** Entries supplied **
◇ ◇ ◇

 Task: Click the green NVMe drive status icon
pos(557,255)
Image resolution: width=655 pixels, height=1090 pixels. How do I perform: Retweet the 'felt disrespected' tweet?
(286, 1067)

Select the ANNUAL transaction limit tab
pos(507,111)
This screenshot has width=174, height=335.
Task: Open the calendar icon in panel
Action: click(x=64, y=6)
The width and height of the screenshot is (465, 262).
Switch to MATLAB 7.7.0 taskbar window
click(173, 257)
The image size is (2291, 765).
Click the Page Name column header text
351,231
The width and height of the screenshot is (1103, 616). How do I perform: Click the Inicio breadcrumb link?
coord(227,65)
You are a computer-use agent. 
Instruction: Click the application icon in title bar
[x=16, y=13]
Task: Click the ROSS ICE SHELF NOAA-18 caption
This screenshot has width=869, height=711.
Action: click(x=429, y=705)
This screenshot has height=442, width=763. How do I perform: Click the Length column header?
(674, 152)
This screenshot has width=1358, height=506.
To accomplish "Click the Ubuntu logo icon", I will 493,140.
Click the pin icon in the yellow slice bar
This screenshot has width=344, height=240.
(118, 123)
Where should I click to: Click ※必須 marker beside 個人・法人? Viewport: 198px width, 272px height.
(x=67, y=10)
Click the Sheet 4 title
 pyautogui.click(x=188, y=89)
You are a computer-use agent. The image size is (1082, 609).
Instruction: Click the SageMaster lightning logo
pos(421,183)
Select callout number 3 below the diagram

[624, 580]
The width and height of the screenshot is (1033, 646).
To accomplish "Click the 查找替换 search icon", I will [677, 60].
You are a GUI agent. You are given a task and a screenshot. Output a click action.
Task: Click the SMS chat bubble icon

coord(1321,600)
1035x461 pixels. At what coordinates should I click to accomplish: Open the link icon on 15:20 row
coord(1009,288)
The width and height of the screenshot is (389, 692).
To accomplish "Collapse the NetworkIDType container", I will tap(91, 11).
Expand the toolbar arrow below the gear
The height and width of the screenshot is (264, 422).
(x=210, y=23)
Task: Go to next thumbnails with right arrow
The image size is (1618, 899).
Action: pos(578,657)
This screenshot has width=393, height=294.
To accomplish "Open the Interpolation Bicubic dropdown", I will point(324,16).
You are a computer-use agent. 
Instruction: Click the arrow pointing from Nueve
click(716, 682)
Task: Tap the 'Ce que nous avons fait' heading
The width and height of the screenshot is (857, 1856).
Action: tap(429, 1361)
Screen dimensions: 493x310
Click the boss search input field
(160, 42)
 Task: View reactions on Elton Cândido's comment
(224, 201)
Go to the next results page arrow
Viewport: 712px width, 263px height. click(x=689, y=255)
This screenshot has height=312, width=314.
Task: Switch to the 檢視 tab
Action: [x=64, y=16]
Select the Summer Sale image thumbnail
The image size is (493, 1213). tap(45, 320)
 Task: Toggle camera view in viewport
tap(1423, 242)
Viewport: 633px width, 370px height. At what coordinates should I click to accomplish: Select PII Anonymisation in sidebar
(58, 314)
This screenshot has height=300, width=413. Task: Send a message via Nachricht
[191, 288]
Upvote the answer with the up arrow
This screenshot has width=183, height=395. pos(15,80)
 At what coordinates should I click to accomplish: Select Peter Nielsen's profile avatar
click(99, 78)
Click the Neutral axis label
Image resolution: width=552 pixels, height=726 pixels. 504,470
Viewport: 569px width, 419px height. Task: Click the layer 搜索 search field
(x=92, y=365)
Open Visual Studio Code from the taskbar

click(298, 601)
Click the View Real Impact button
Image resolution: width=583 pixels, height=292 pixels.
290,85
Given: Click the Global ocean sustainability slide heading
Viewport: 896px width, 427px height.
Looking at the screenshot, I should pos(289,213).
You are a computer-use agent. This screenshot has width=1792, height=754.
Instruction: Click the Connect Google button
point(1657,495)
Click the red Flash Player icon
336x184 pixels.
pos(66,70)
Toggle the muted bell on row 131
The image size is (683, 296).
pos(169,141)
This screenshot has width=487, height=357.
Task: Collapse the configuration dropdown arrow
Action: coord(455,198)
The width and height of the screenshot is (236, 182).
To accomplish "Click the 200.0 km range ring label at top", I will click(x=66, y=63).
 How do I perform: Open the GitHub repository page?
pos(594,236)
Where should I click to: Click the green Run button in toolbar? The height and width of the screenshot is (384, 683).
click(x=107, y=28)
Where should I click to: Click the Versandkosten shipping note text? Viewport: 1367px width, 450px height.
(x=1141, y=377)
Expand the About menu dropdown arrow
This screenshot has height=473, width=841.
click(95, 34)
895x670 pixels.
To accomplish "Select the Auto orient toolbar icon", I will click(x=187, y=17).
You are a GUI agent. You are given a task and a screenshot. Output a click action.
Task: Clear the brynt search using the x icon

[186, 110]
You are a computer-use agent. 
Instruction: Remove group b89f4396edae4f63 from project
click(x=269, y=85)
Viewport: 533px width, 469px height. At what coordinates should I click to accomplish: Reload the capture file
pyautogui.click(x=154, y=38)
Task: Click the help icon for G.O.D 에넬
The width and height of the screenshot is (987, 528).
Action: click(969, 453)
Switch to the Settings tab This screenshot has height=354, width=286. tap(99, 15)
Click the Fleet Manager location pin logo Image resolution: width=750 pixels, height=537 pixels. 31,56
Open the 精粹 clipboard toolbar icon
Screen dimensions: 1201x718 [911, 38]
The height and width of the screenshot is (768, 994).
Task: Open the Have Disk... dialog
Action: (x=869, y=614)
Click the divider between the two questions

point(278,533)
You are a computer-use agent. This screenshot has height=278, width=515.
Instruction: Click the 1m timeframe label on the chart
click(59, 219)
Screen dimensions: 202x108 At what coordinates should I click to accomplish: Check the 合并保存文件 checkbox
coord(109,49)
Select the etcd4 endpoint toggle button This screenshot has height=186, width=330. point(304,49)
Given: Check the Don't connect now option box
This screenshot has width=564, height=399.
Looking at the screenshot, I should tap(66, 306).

◇ ◇ ◇

** What this task involves **
Show the lines of the listing above with "Expand".

** Reply to the task **
Expand the toolbar arrow below the gear
Expand the About menu dropdown arrow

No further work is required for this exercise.